Дверь квартиры, в которой жила ТатьянаФото: Светлана Ломакина

— А как? Если старшие в подъезде сидели, то он с ней, дома. Она пьяная закрылась, и все, не достучаться — что они там делают? Сытый он? Голодный? Полицейские приходили пару раз — тоже не открывала. Ее подруга вызывала же их дважды, потому что свет горел, а Татьяны давно видно не было. Они пришли и сказали — раз трупного запаха нет, значит, все нормально. А я видела, что окно открыто — занавеска ходит, может, и вытягивает запах…

Благодаря многочисленным обращениям в полицию соседей и случаю в Можге спасатели все-таки открыли двери. Мальчик, обессиленный, лежал рядом с матерью под одеялом. По предварительным данным, женщина была мертва пять дней.

— Его к нам принесли на руках, голого, глаза испуганные, волосы дыбом и весь измазанный говешками — Маугли. Он же почти ничего не говорил: только «мама» да «мама», «мама спит». Мы его быстро одели, водой попоили теплой, кормить после голода нельзя. Он согрелся и успокоился, в больницу Колю отвезли. Повезло, что он лежал в маленькой комнате, а балкон был открыт в большой, хотя все равно холодно при открытых окнах столько дней. Спасло его, наверное, то, что он в этих условиях жил с рождения.

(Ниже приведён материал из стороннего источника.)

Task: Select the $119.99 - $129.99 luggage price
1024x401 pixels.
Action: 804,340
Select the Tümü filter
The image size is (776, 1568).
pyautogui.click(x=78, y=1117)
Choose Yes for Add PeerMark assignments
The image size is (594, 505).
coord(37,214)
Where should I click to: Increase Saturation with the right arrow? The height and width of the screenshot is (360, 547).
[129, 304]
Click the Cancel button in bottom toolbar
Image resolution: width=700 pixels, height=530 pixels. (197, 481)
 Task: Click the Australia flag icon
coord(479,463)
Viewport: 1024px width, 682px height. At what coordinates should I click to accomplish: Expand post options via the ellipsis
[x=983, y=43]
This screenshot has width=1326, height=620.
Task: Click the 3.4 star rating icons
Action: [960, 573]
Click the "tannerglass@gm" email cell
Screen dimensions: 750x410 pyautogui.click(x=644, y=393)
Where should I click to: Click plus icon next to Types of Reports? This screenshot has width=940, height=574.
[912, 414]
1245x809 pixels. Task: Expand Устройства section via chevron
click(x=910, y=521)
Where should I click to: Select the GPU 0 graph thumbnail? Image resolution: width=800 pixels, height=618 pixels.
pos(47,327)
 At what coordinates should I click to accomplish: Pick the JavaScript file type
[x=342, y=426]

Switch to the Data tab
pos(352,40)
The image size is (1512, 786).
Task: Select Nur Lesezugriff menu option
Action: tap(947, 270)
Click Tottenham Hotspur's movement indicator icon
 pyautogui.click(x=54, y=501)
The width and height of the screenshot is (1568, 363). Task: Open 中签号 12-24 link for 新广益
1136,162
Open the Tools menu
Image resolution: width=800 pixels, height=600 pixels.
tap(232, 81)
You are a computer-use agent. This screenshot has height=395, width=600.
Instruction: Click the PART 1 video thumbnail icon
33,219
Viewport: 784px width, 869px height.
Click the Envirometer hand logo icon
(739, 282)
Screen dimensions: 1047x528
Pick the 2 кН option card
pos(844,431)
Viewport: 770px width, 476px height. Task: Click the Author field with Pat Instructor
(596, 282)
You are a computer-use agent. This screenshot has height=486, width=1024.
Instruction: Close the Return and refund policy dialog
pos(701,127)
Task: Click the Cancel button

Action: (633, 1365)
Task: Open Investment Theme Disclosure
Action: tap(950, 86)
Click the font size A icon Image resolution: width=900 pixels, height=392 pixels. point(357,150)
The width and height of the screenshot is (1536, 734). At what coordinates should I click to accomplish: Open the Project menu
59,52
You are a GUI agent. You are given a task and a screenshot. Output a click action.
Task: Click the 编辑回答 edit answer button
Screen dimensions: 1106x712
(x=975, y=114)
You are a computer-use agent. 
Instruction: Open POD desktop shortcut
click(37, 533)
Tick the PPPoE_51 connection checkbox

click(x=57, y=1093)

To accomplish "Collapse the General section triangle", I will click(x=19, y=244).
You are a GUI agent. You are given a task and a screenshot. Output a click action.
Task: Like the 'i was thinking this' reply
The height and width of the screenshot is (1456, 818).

— Говорят, Татьяна болела пневмонией?

— Я не знаю, правда ли это. Она всегда себя плохо чувствовала, потому что пила — ноги у нее отекали, еще что-то. Часто приходила за лекарствами. И мы никогда не отказывали. Незадолго до смерти пришла и попросила 40 рублей на таблетки от пневмонии. Я еще спросила: «А что у нас можно купить за 40 рублей?» Она не ответила. Лицо у нее было все обнесено какими-то болячками, вроде герпеса. Ей медсестра, которая приходила к ребенку, говорила: «Ложись в больницу, тебе надо серьезно пролечиться». Та: «Нет, не на кого оставить Колю». Оставила…

* * *

Из Ижевска в поезде я ехала с двумя старушками. Обе всю дорогу пили чай и обсуждали знакомых. Особенно досталось какой-то Лиде, которая и в молодости не отличалась открытостью, а в старости совсем ушла в мизантропию.

— Даже не здоровается толком. Буркнет что-то, заскочит к себе в квартиру и засовами гремит. Я ее как-то остановила, говорю: «Лида, ну ты же бывшая учительница! Верующая, в храм ходишь, нельзя так от людей закрываться» Молчит. А у нее же сердце. Детей нет. Случись что, будет лежать, пока запах не пойдет.

— И что делать? — качала головой вторая.

— Да кто его знает? Ученики ее бывшие в нашем же подъезде живут, время от времени проверяют: стучат, через дверь с нею разговаривают. Голос подает, значит живая. А вообще-то, конечно, страшно.

После произошедших трагедий в Удмуртии проходят рейды: власти проверяют, в каких условиях содержатся дети, собирают контакты ближайших родственников и намереваются что-то изменить в перечне социальных услуг.